THE TASK = Search the data below for the line containing "Screen dimensions: 579x405", then please set down that line and all remaining ones exactly as written.

Collected data entries =

:::::

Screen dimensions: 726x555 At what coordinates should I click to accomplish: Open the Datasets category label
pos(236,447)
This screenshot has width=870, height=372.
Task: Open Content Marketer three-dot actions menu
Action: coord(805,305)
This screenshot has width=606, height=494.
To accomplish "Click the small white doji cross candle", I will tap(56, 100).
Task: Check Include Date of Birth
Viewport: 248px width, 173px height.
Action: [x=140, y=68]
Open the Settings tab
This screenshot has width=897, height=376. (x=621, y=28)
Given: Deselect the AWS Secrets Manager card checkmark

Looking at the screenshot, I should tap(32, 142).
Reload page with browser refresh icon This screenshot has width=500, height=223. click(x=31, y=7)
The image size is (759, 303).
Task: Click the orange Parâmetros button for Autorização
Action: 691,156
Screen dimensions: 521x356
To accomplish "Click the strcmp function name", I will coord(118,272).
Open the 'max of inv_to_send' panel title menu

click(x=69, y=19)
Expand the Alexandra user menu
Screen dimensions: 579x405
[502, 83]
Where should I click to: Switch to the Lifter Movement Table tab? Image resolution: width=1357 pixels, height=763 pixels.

:::::

OUTPUT =
Screen dimensions: 579x405
[502, 83]
Where should I click to: Switch to the Lifter Movement Table tab? Image resolution: width=1357 pixels, height=763 pixels.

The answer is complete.